Les discussions ont, notamment, porté sur « les agissements de certaines personnes, derrière lesquelles s trouvent des lobbies connus, en termes de transgression de la loi et d’atteinte à la sûreté nationale », rapporte un communiqué de la présidence.

Le chef de l’Etat a réaffirmé que « la liberté ne signifie pas anarchie et complot contre la sûreté de l’Etat intérieure et extérieure ».
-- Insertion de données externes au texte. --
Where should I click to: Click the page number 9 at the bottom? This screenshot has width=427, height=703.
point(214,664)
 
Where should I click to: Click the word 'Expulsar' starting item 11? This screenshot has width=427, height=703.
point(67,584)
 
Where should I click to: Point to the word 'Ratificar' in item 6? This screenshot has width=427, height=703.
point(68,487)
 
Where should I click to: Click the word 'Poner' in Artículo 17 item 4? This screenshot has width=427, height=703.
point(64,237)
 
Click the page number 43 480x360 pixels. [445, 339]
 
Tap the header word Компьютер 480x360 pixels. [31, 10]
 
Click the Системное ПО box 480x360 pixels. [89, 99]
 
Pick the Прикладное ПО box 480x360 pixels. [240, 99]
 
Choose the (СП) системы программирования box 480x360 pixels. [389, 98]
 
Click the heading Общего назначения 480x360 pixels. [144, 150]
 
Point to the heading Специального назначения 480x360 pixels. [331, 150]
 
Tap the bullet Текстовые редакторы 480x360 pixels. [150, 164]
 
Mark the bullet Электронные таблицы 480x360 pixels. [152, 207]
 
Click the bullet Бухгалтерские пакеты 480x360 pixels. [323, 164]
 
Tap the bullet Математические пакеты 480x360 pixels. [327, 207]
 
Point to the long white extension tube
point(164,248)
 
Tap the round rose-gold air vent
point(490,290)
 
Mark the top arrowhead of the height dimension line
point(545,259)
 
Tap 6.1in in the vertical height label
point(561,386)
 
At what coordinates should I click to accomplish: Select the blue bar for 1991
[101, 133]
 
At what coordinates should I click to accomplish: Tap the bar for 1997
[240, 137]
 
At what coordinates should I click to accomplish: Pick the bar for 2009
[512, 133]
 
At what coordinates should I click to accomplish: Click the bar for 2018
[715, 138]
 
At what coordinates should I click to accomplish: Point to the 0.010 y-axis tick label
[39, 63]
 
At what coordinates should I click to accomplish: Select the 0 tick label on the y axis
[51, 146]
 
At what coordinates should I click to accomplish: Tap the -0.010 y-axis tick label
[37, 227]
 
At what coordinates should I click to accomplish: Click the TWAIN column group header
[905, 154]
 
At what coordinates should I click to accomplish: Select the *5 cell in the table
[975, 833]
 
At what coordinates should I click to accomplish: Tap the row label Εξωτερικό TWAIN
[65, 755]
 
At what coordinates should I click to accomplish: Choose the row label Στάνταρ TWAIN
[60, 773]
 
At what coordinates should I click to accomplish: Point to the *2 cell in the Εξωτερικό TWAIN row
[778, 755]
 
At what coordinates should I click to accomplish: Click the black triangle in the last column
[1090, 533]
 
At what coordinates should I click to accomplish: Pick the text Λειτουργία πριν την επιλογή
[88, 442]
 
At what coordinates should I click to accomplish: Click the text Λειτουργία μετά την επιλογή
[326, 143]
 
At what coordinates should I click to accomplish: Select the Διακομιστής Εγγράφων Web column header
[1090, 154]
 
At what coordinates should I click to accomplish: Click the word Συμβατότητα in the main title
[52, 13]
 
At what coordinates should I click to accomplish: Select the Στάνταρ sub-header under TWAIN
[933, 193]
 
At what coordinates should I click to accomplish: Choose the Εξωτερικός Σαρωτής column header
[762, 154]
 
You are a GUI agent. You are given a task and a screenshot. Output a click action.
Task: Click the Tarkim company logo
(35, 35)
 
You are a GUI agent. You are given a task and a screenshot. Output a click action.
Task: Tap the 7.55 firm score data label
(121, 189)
Il a évoqué « ceux qui procèdent à la distribution des sommes faramineuses aux citoyens en vue d’entraver le deuxième tour de l’élection des membres de l’Assemblée des représentants du peuple, ou pour bloquer la marche normale de certains services publics ».

Outre « les sommes mirobolantes qu’ils perçoivent de l’étranger pour attiser la situation et porter atteinte à la stabilité de l’Etat tunisien ».

Saïed a appelé à « la nécessité d’appliquer la loi à tous, étant donné que la sûreté de l’Etat et la paix civile, ne peuvent être laissées à celui qui tend, désespérément, à y attenter en dehors du champ du questionnement et de la punition ».